Revisiting the old Weymouth Quay railway

Weymouth Quay railway
Image caption Enthusiasts had wanted to see the line saved and used for the Olympics

A Dorset railway line, included in a BBC social history project in 1986, is being revisited to explore how life in the area has changed.

The Weymouth Quay railway is one of 20 listings for the town centre in the Domesday project.

The line, which closed in 1987, transported passengers from Weymouth railway station to the ferry terminal.

Now, 25 years later, the archive can be explored online with users able to view pictures and update the information.

Domesday aimed to record a snapshot of everyday life across the UK for future generations and a million volunteers took part.

Tourist attraction

In 1986, Pam Whitmarsh took part in the Domesday project in Weymouth.

Of the Weymouth Quay railway she wrote: "When the train goes through Weymouth it can cause a big traffic jam, especially if the train is a long one because it blocks several main traffic routes.

"Sometimes when the train comes through some cars are parked in the way so the police and men have to move them by force."

Ms Whitmarsh added: "Most visitors think it is funny that the train goes through a busy part of Weymouth, usually twice a day to link with the ferry."

In 2009, Weymouth and Portland Borough Council voted to acquire the 150-year-old seafront track from Network Rail in a £50,000 deal.

It was part of a £135m plan to redevelop the Weymouth Pavilion site and build a new hotel and ferry terminal in time for the 2012 Olympics.

It was cancelled in September 2009 when funding fell through because the firm involved went into liquidation.

Olympic transport

At the time Councillor Howard Legg said the railway line would either be scrapped, preserved for future use or left as it is.

Tracks to the quayside remain and the route is still regarded as viable.
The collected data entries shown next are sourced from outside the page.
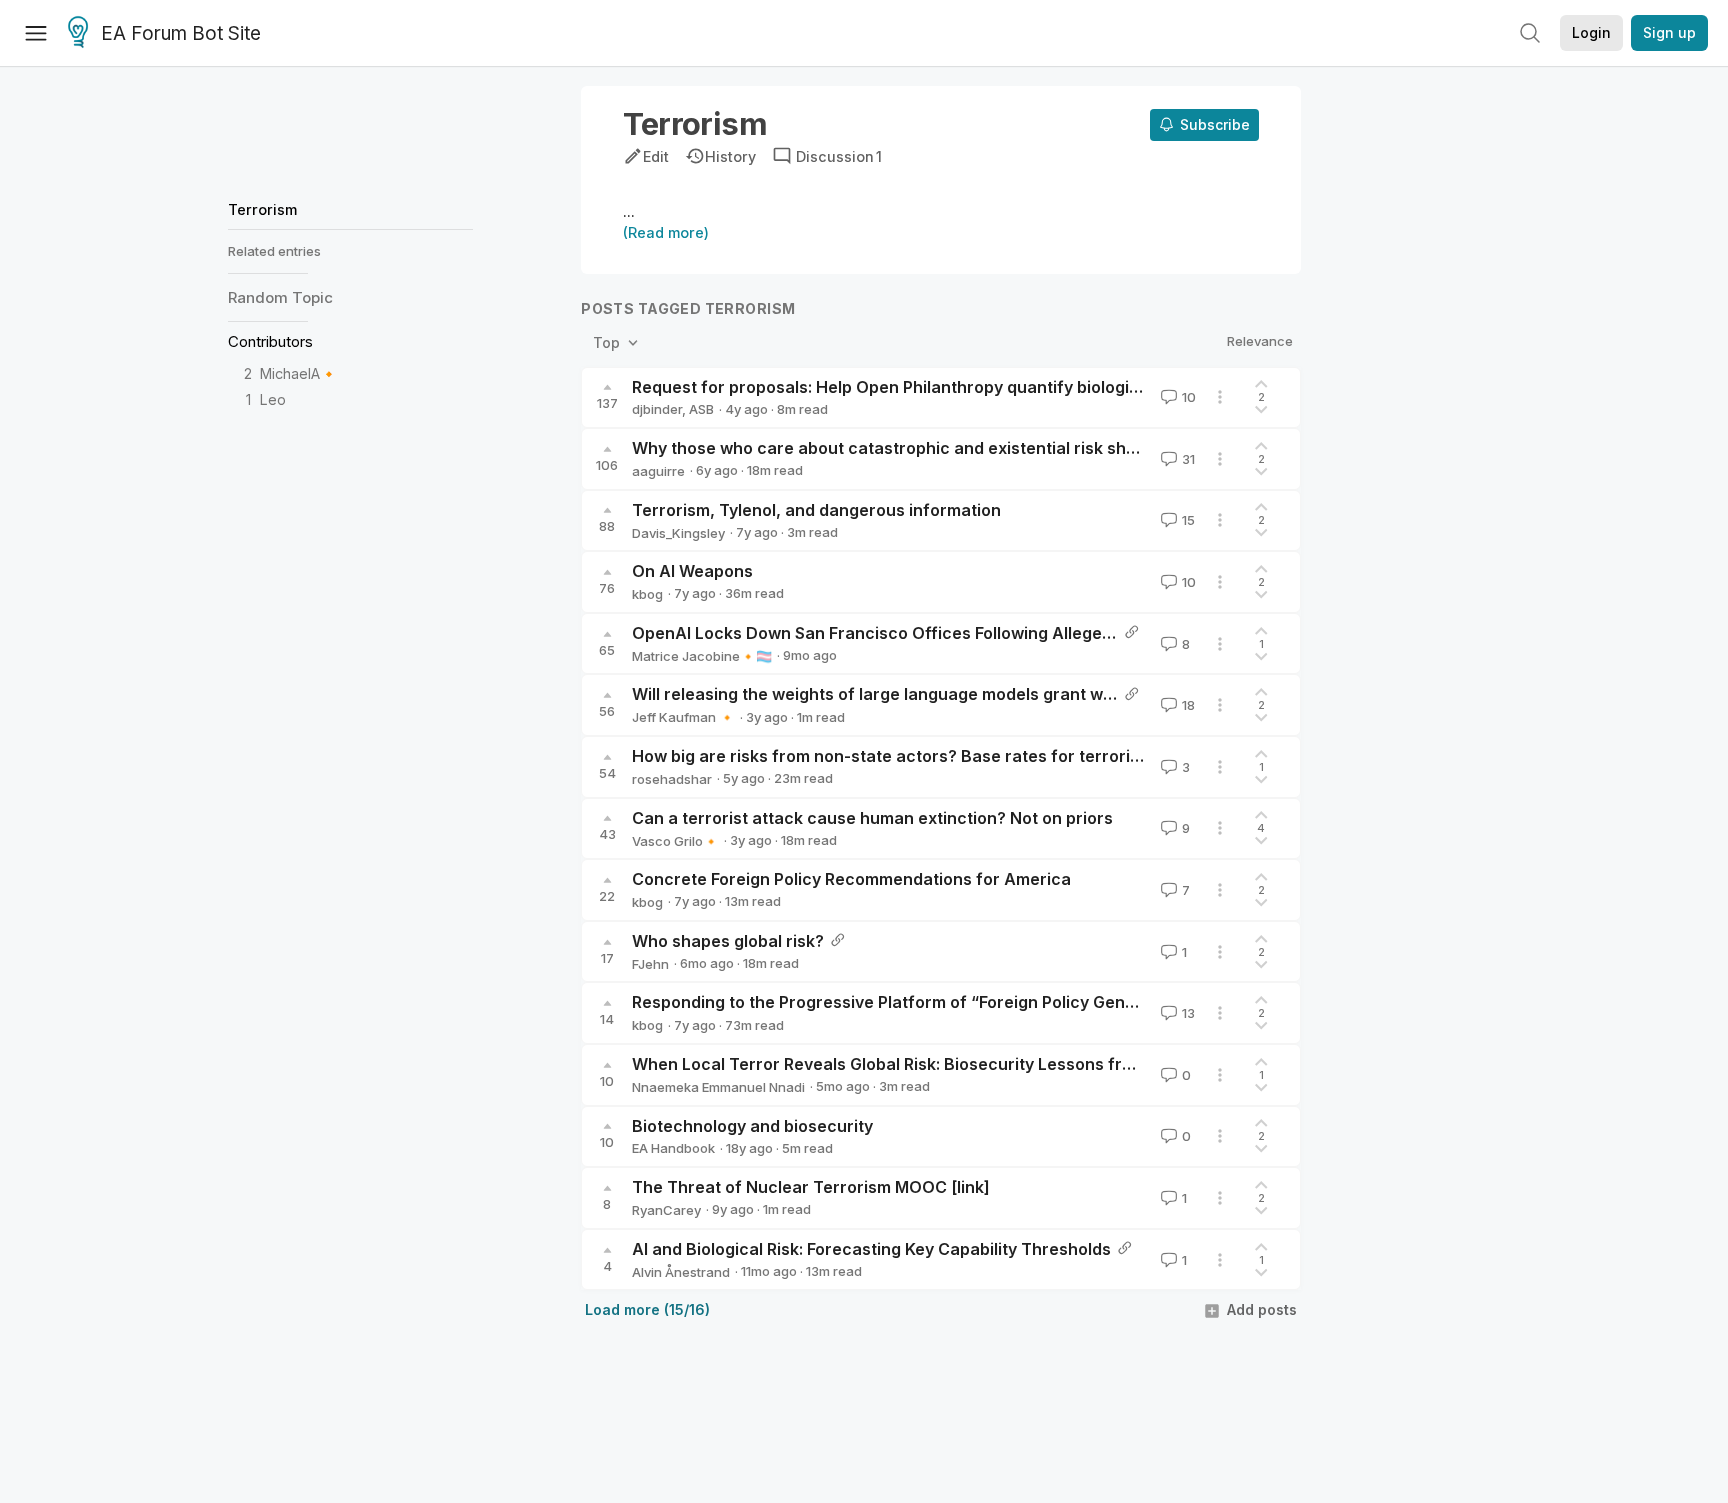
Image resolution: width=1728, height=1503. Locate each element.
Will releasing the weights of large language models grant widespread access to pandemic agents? (1023, 694)
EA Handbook (673, 1148)
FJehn (650, 964)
Enthusiasts had wanted to see it saved and used for transport for the Olympics.

One idea was to incorporate the track into a light railway system to serve spectators travelling to the sailing events on Portland.

Michel Hooper-Immins, a travel writer and train enthusiast, said reopening the line was a "wonderful opportunity" to take Olympic spectators to the seafront in 2012.
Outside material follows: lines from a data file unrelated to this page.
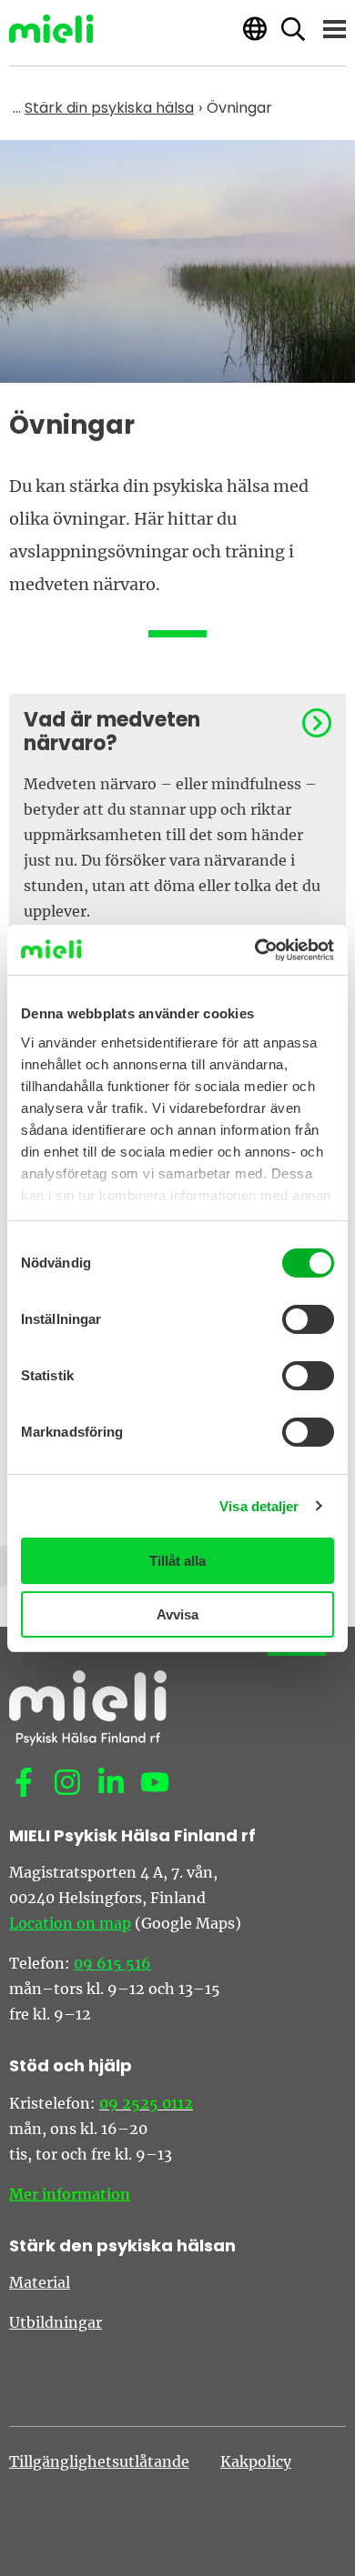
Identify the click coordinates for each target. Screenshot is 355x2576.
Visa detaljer (259, 1506)
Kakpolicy (255, 2461)
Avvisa (177, 1614)
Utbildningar (55, 2322)
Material (39, 2282)
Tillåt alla (177, 1561)
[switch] (308, 1319)
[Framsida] (51, 29)
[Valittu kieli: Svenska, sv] (255, 28)
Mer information (69, 2194)
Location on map (70, 1923)
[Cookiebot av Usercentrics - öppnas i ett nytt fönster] (255, 950)
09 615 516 (112, 1963)
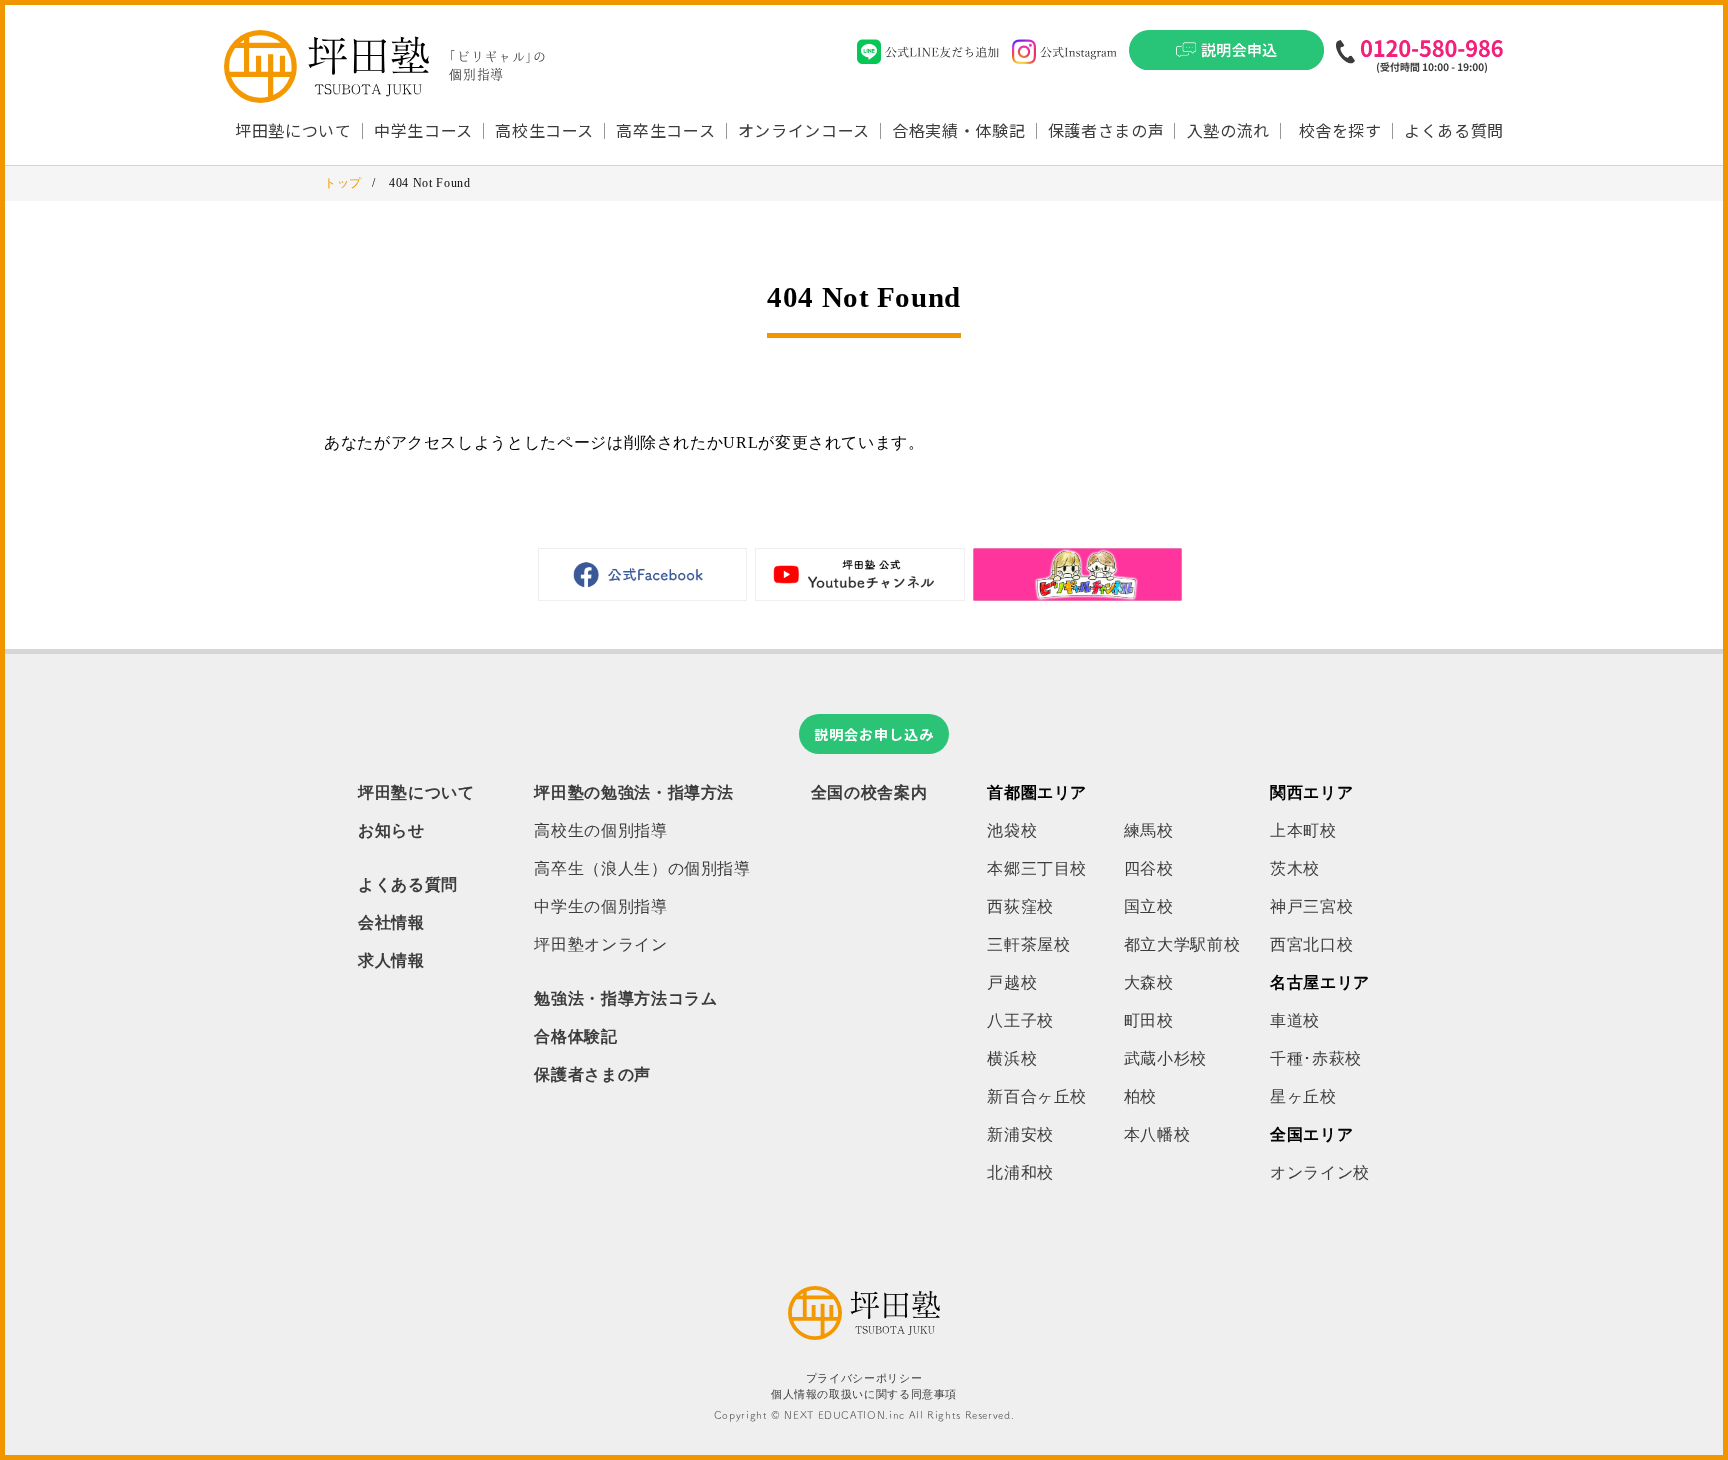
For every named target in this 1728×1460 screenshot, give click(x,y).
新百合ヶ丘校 (1037, 1096)
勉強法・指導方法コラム (625, 998)
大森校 (1149, 982)
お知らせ (391, 830)
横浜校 (1012, 1058)
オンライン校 (1320, 1172)
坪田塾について (416, 792)
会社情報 (391, 922)
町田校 (1149, 1020)
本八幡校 (1157, 1134)
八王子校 (1020, 1020)
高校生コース (544, 130)
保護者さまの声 (1106, 130)
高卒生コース (665, 130)
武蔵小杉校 (1165, 1058)
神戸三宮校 (1311, 906)
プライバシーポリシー (864, 1378)
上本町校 (1303, 830)
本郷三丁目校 (1037, 868)
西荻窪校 (1020, 906)
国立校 (1149, 906)
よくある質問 (1454, 130)
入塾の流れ (1228, 130)
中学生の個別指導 (600, 906)
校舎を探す (1340, 130)
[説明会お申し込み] (1226, 56)
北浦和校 (1020, 1172)
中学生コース (423, 130)
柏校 (1140, 1096)
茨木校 (1295, 868)
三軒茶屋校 (1028, 944)
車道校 (1295, 1020)
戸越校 (1012, 982)
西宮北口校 (1311, 944)
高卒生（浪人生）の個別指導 (642, 868)
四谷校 (1149, 868)
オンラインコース (804, 130)
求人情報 (391, 960)
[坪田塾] (864, 1334)
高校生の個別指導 (600, 830)
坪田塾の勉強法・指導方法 (634, 792)
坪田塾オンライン (600, 944)
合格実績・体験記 (958, 130)
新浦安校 (1020, 1134)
The council has said in the past that an Olympic transport network is not a viable idea. Now it says the future of the rails rests on what funds might be available.
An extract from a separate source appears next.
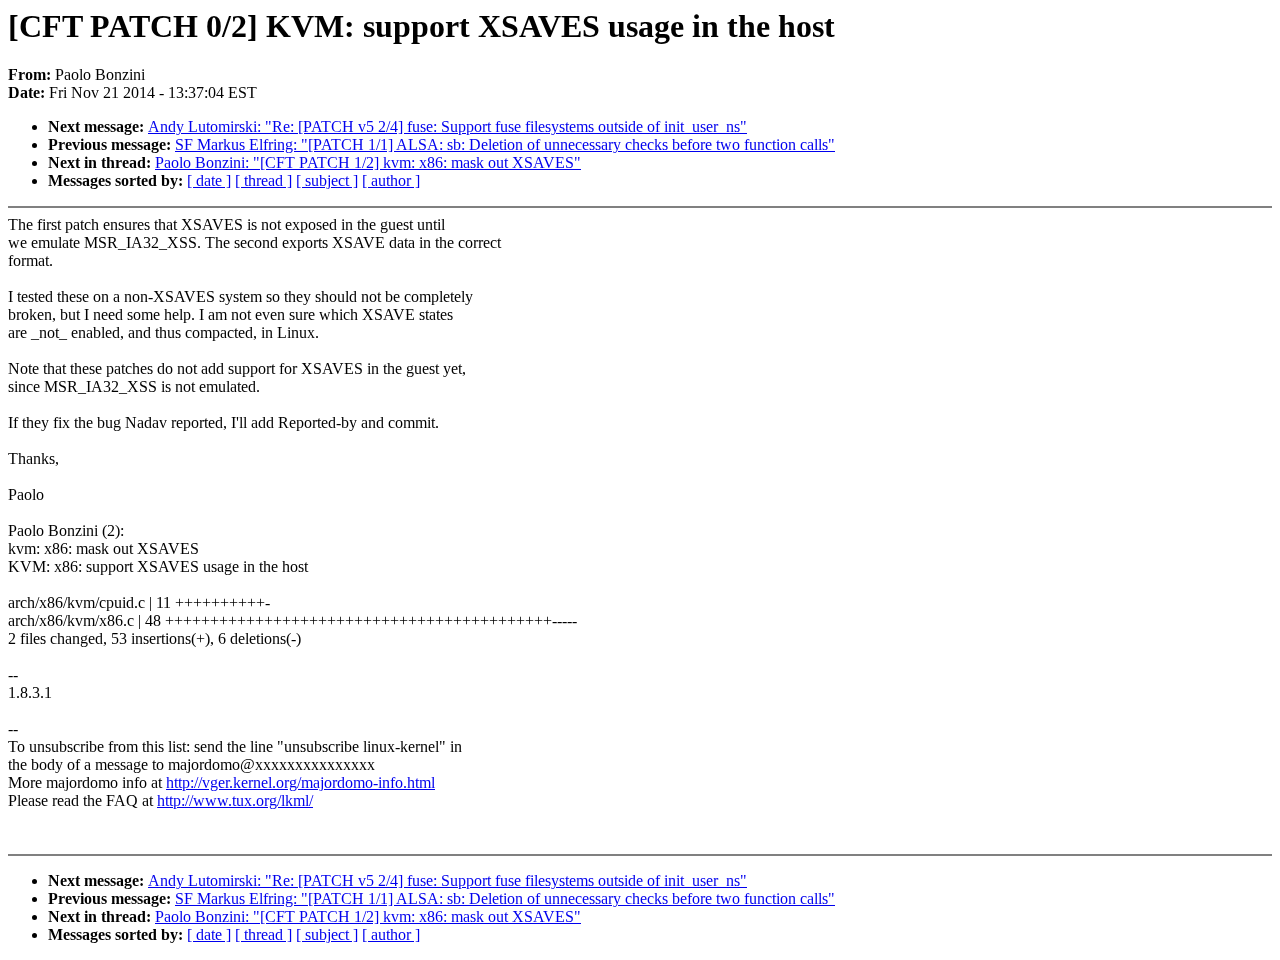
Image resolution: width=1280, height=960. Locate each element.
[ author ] (391, 180)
Tim Westwood, Dorset County Council traffic manager, said:

"The lines are owned by Network Rail and, as the Highways Authority, the county council accommodates them.

"We currently have no plans for either the removal or reuse of the old train lines.

"We feel that they have an historic importance and, by being retained, they may possibly be used in the future for some form of leisure attraction such as an electric tram or similar."